Me alejo de allí. Me encamino hacia el Club del colegio. Si hay entrenamientos podré entrar por ese acceso a los patios de BUP y COU. Lo hay. Mientras avanzo lentamente por el interminable pasaje que conduce a la izquierda al Club y a la derecha a los campos de deporte, el estómago se encoge, los ojos se agrandan en busca de respuestas que satisfagan la subjetiva memoria, experimento un leve temor y… ¡Allí están! Patios, porches, campos de fútbol (que son de balonmano), canchas de mini, de baloncesto… Todo sigue igual. Pintado de forma horrorosa pero igual. Por supuesto, el primer lugar al que me dirijo es al campo de hockey, nuestro campo favorito para jugar al fútbol. “¡Si no hay nadie jugaremos ahí y podremos hacernos “segadas”!” (hacernos faltas mientras resbalábamos por su suelo de baldosas) -era lo que decíamos siempre. Es el mismo campo con otros jugadores. Apoyado en su fría y grisácea barandilla metálica me quedo un rato viendo un entrenamiento. Todos tocan demasiado bien la pelota. No hay “segadas”. Voy a los dos campos de baloncesto. Me siguen pareciendo enormes. ¡Ostras!, a ver si el cuarto del material deportivo está como antes… ¡Sí! En la parte superior de una de sus puertas de madera continúa el agujero por el que devolvíamos los balones cuando el cuarto estaba cerrado.

El resto del recorrido atravesando los porches y las canchas de mini lo hago, indefectiblemente, acompañado de mis compañeros de clase. Aquí, uno escribió con tiza en la columna el nombre de Elvis; allá, otro me atrapó jugando a balón prisionero; esa era la pared donde jugábamos a “Churro va”; en aquel rincón, mi mejor amigo me contó sus secretos; a esas torretas escalamos mil veces para recuperar los balones colgados.
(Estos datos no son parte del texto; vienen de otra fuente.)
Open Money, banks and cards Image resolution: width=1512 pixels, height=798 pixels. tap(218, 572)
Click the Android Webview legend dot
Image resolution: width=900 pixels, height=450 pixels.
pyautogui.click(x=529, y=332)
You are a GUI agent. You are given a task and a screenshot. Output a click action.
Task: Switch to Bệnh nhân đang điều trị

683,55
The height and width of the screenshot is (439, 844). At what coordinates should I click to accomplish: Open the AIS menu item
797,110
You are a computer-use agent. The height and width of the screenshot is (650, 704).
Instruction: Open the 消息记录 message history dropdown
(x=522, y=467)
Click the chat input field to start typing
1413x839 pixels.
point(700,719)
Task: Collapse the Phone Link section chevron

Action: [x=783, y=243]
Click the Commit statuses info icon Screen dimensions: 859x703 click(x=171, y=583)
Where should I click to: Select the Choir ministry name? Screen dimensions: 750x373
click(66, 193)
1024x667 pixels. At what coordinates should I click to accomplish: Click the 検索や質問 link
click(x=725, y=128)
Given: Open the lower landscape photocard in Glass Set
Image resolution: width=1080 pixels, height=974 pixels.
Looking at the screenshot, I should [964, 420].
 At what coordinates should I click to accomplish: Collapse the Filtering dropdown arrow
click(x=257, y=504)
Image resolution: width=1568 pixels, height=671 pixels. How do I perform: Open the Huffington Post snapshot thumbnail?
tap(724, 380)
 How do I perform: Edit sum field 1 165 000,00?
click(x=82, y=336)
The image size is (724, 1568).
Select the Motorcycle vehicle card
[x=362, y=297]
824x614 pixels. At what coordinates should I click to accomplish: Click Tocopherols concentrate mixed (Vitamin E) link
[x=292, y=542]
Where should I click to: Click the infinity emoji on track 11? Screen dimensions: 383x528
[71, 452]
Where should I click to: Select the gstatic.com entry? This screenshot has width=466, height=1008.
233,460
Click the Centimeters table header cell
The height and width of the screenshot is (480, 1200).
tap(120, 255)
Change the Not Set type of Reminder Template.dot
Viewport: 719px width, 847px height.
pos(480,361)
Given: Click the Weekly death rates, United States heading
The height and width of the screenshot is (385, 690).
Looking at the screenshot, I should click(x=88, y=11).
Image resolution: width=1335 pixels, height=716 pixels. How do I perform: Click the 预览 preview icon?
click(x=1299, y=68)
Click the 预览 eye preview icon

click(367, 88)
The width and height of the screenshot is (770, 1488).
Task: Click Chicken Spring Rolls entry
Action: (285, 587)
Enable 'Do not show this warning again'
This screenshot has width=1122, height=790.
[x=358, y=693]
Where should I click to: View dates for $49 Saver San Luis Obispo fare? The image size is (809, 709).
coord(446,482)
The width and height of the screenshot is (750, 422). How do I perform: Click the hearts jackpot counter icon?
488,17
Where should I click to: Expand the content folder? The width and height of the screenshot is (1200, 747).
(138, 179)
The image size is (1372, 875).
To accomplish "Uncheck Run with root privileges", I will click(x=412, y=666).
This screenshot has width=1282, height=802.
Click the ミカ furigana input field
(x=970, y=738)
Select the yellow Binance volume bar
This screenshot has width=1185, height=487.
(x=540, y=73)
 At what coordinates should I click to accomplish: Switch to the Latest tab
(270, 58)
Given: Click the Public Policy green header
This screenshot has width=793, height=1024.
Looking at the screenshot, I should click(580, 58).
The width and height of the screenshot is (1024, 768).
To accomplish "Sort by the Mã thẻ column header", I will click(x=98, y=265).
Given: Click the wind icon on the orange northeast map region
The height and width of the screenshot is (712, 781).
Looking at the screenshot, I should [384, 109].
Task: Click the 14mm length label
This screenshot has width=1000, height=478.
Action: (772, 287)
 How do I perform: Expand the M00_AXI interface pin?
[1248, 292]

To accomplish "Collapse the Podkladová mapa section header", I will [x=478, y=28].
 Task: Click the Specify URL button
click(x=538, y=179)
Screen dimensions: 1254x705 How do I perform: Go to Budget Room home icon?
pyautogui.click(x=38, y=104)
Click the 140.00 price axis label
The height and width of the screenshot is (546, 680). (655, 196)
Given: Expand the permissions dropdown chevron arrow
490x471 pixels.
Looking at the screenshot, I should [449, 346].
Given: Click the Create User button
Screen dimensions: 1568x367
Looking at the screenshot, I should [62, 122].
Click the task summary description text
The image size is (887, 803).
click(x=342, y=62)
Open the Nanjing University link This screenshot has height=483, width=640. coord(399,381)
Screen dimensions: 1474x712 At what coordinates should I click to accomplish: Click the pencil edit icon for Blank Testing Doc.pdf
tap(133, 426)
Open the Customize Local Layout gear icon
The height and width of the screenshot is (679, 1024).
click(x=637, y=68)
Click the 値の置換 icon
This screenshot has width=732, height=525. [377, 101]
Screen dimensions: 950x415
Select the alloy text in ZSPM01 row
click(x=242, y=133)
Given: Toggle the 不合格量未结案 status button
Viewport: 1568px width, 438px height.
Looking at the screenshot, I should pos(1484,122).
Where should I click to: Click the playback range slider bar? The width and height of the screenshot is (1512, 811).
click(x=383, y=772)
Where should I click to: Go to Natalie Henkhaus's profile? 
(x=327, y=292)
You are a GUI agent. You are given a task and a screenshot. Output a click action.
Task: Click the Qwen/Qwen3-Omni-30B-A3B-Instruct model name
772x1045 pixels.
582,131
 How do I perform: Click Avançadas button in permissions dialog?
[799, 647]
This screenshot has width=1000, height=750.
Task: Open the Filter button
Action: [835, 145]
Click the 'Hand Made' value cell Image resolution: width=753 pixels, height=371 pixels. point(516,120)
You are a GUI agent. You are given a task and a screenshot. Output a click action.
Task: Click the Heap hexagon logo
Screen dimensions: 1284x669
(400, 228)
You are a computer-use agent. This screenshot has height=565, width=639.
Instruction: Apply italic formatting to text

He salido del colegio. Todavía ando emocionado. Creerán ustedes que la mayoría de las cosas que me sucedieron allí fueron buenas. Más bien al contrario. No recuerdo a un solo profesor que me echase una mano; siempre tenía miedo a la reacción severa de mi padre a causa de las notas; repetí curso una vez; antes de comenzar 2º de BUP me fui del colegio. No tengo ninguna duda de que, según los “parámetros jesuíticos”, he sido un perdedor. Mis notas jamás fueron brillantes. No soy médico, ni arquitecto, ni abogado. Tampoco futbolista del Real Zaragoza. Ni siquiera estoy en sus orlas de COU. No, no es por la familia jesuita y la que no lo era (únicamente me refiero a la relacionada con el colegio en aquellos años) por los que mi visita me ha emocionado. Tampoco el hecho de haber comprobado que las instalaciones apenas han sido modificadas. Son mis compañeros de clase. Ellos son los causantes de la alegría que ahora siento. Ellos han hecho desvanecer los peores recuerdos. Sus risas, por lo tanto las mías, han ganado. Sus penas, por lo tanto las mías, han ganado. ¿Saben por qué? Porque éramos un grupo muy unido. Estábamos solos ante el peligro porque en aquellos tiempos, en muchas ocasiones, únicamente nos teníamos los unos a los otros. Nuestros padres y profesores solían ir en el mismo barco. Al suspenso del profesor le acompañaba el bofetón del padre. Contra el abusón de COU que nos quitaba el balón o el campo de fútbol solo podíamos consolarnos jugando a otra cosa o usando dos mochilas como porterías para seguir nuestro partido bajo los porches. En el fatídico día de las notas se regresaba a casa en el autobús del colegio en un silencio casi sepulcral. Aprobados o suspendidos, nadie hacía burlas ese día.

Los paseos en los recreos, las charlas del comedor, aquellos partidos de fútbol o de baloncesto, las risas, las lágrimas… ¡Cómo nos unieron! Mientras enfilo Calamita Gonzalo me viene a la cabeza una y otra vez el final de la película “Cuenta conmigo”. El escritor que relata sus recuerdos de infancia termina su novela con la siguiente afirmación y posterior pregunta: “Nunca he vuelto a tener amigos como los que tuve cuando tenía doce años. Dios mío, ¿los tiene alguien?